04/02/2021
Through the rambling redundant sections, forced jokes (except the one that sounded like something straight out of a Discworld novel*), and seemingly irrelevant personal anecdotes, the book The Knowledge Illusion: The myth of individual thought and the power of collective wisdom has (thankfully) offered up a few worthwhile points as I read it. In particular, the discussion on intuition and deliberation was interesting. Intuition is your immediate response to something, whereas deliberation is taking a moment to properly consider and reflect on it beforehand (or in hindsight). With social media today however, especially in political circles, many people do “deliberate” – they just get someone else to do it for them.
The internet is one of the greatest tools in the world, an inconceivably large space full of information. Like most technology and tools, it can be of incredible benefit to the users, or it can be a dangerous weapon abused to take advantage of others. Social media is undoubtedly the most prescient example of this, allowing people to connect, collaborate, assist, entertain, etc. with others. It’s how grassroots movements can start and spread (like during the Arab Spring uprisings), how we can keep up to date on news (even in places we don’t get much coverage on, like the military coup in Myanmar), and how people can get aid from people (GoFundMe pages and similar services are everywhere).
On the flip side, it was also where Donald Trump rose to mainstream popularity in the 2016 election, and where conspiracy theories, blatant falsehoods, and various discriminations run rampant. The most successful of these are “political commentators”, usually the “right-wing” ones whose entire career boils down to an excellent marketed grift. Sure, there are some “left-wing” grifters, but that usually comes in the form of the “left” devouring itself over strategic differences and whether you think Lenin was a dick or Christ take two.
People like Ben Shapiro, Dave Rubin, Steven Crowder, Candace Owens (a black woman who followed the money from a “left-wing” grift to the “right”), PragerU, etc. are in a very different arena. Shapiro thinks Arabs enjoy bombing Israel and living in sewage; Rubin just wants free speech to promote borderline fascists; Crowder makes fun of rape victims (surprise – he is actually a failed comedian); Owens has written a book about how the Democrats are creating new plantations for black people, and Prager “University” gets oil money to make pro-slavery videos.
And they collectively have audiences of millions of people. Which is terrifying when you consider that most of them legitimately have no clue what they are talking about and that the vast majority of their content is either vague accusations and assertions or outright lies. Or just abhorrent mask-off moments, like Dennis Prager himself basically saying the only reason he doesn’t rape women is because God says so, because of his religion.

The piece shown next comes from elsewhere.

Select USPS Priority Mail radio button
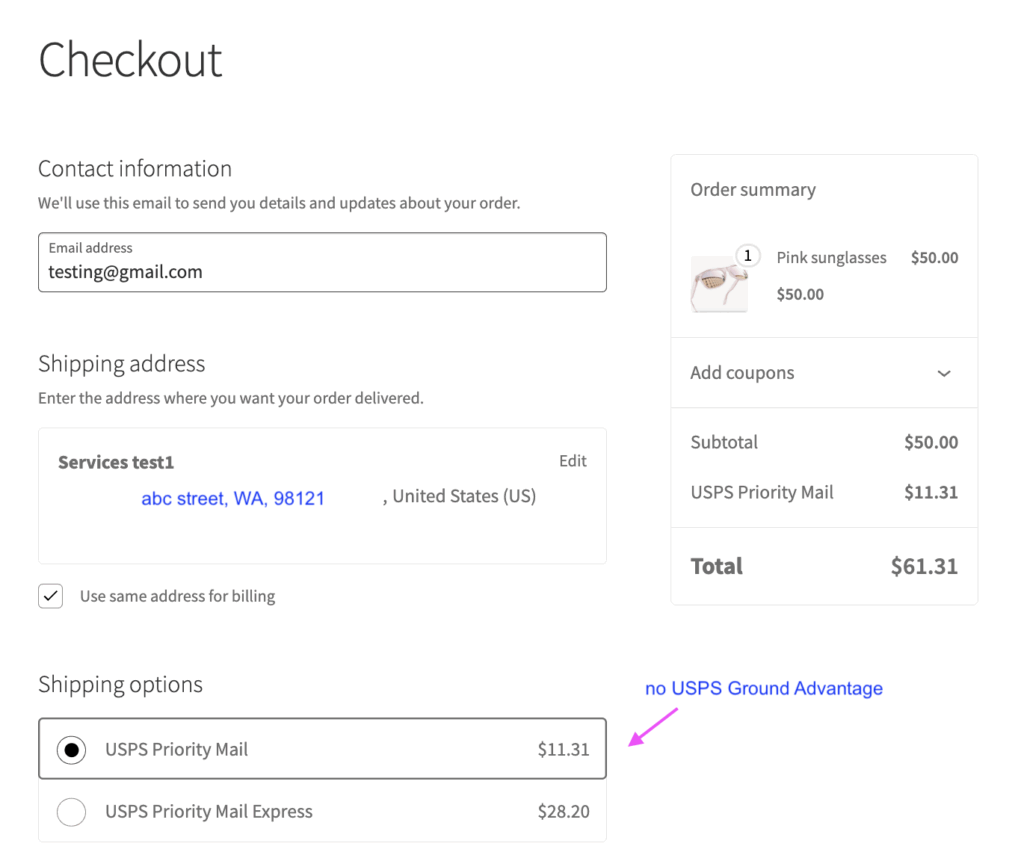1024x867 pixels. (x=71, y=749)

Their audiences, however, see them as the vanguard of “truth”, “free speech”, “freedom”, and all those other words that get thrown around by sycophants who worshipped Donald Trump without a hint of irony or self-awareness. And this attitude is soaked up by these audiences, who are meticulously primed to receive a series of falsehoods without question as a result.

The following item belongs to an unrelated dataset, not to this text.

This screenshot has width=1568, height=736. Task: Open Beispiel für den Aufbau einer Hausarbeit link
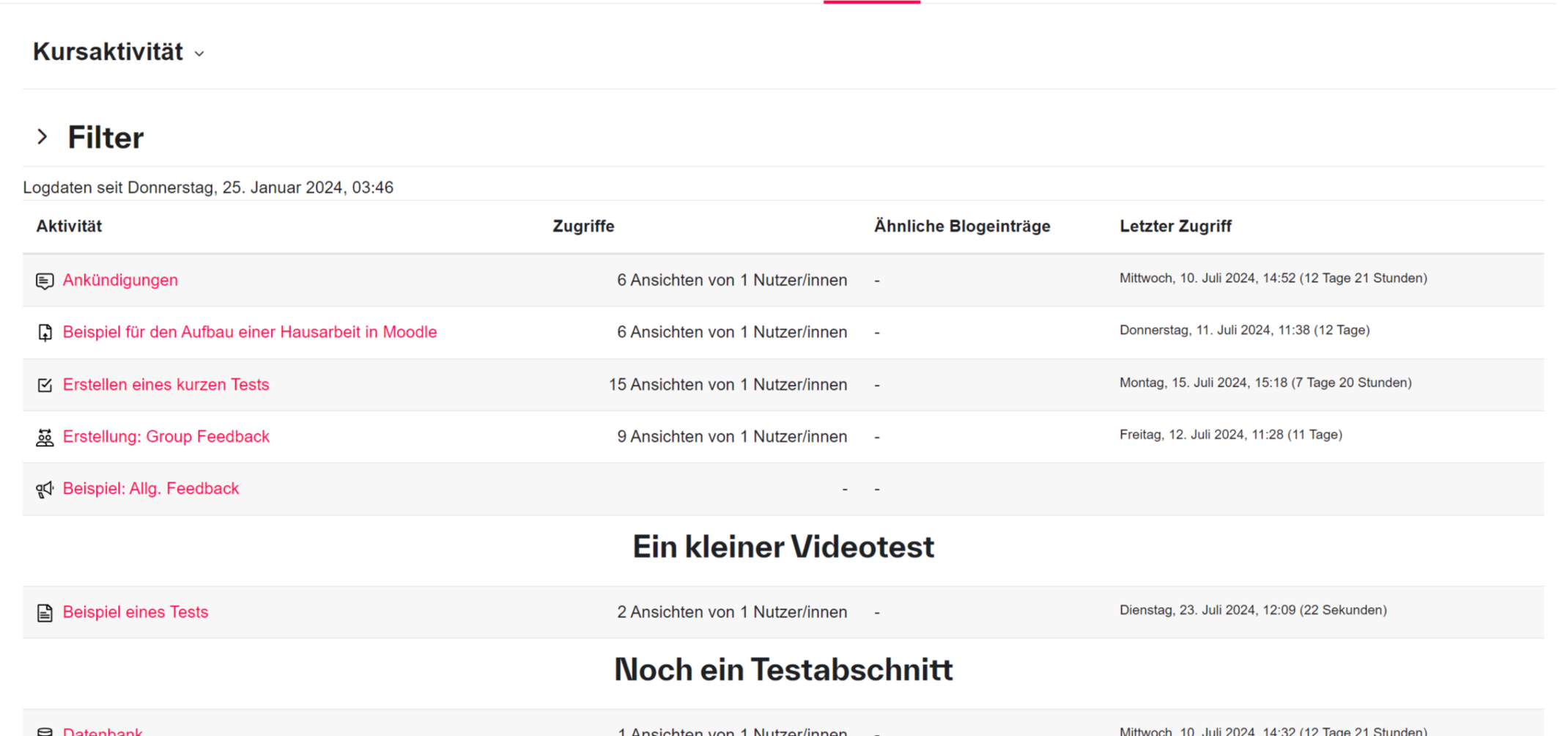coord(249,332)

They also believe that they themselves have come to the conclusions they adopt and espouse elsewhere.
Why is that?
For starters, many of the above mentioned “commentators” encourage their viewers to “do their own research” beyond the “liberal” mainstream media narrative. As alternatives to said media, this tends to lead people to follow and listen to them instead, and are implicitly – or sometimes not so subtly – told they are the intelligent ones for doing so. The complementary tactic is to imply or straight up state that terms like “leftist”, “woke”, and certain groups or movements, are synonymous with “stupid” or “ignorant”.
All those woke Antifa thugs rioting for BLM!

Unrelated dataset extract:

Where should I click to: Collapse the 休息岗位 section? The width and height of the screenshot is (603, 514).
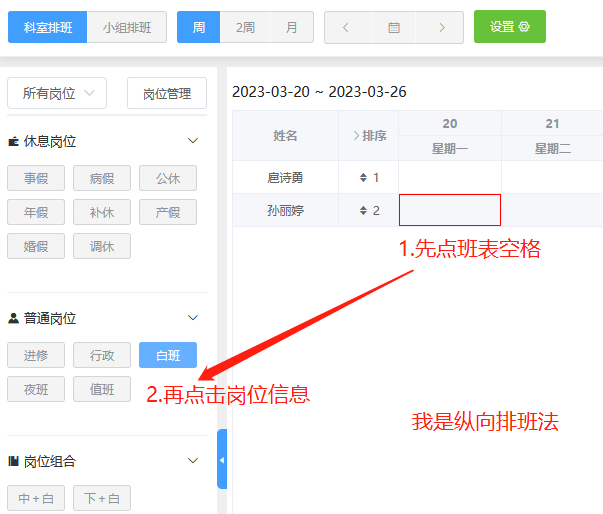point(194,141)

So while they receive little no information of value, and quite a lot of misinformation, those audiences leave feeling smart for “knowing” what has been told to them. Having been praised for “breaking away” from the mainstream “narrative” (whatever that is at any given moment), they intuitively look to figures like Shapiro or Crowder as credible sources or information and analysis. They don’t think much more beyond that, usually because they’ve been told they already have by consuming that media.
The deliberation has already been done by someone else, someone they believe is capable and truthful in this deliberation. They have outsourced their ability to critically think about the information they are given and reflect on the arguments presented. In reality, so many of the arguments put forward by these people are simply false or riddled with contradictions, but it is done so well, the rhetorical skill is so great, that people unaware of them can easily get swept up in a web of propaganda. On occasion, despite being able to easily pick the factual errors or general bias in the framing of a video I’ve watched, even I can overlook some deeply engrained contradiction or rhetorical tactic.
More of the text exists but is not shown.